** Supplied records follows **
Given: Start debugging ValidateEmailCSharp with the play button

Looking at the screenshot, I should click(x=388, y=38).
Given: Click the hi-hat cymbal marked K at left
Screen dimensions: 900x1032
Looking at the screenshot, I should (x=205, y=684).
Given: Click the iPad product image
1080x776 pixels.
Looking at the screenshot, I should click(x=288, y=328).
** End of Supplied records **
** Supplied records follows **
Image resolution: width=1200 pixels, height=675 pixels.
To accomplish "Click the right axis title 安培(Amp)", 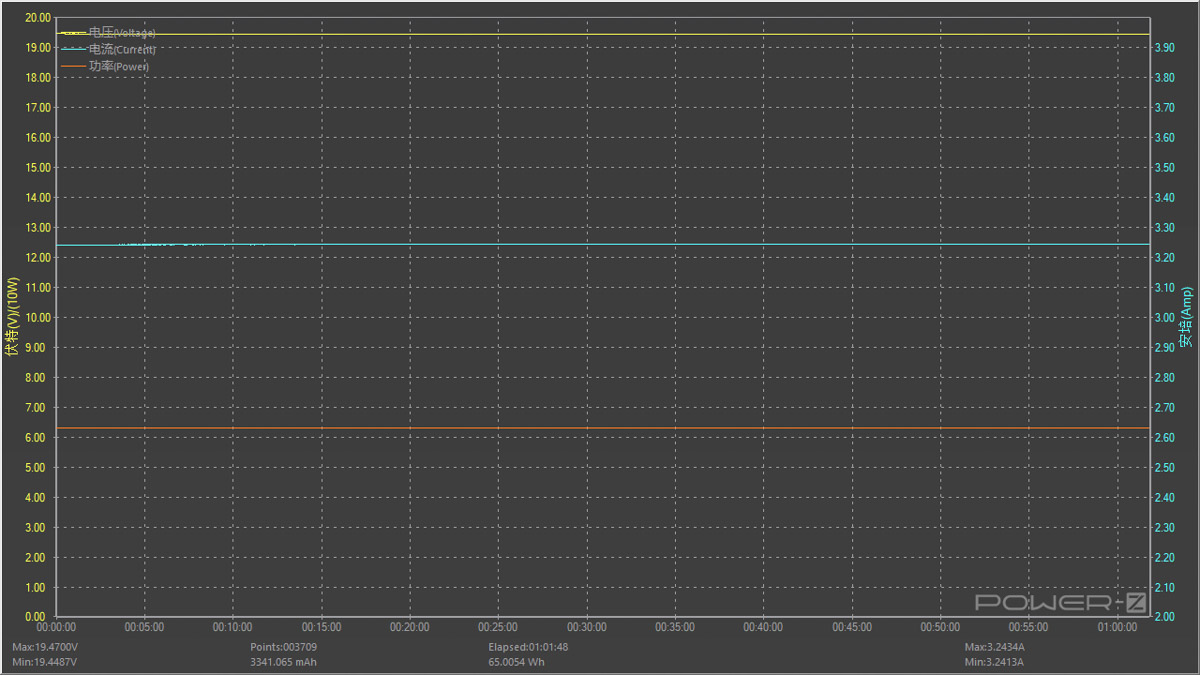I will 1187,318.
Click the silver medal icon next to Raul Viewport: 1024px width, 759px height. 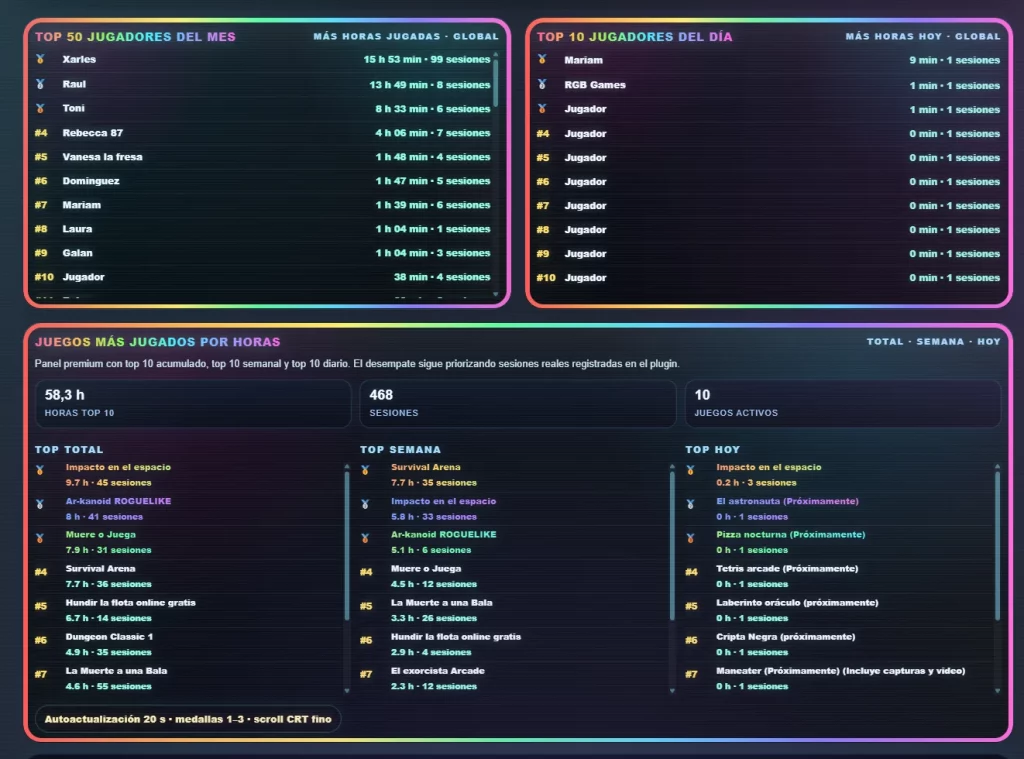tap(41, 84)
** End of Supplied records **
> About this exercise:
Return the span of lines in the data above that opens at the line with "Given: Start debugging" and closes at the line with "Given: Click the iPad product image", exactly, ends included, nothing else.

> Your solution:
Given: Start debugging ValidateEmailCSharp with the play button

Looking at the screenshot, I should click(x=388, y=38).
Given: Click the hi-hat cymbal marked K at left
Screen dimensions: 900x1032
Looking at the screenshot, I should (x=205, y=684).
Given: Click the iPad product image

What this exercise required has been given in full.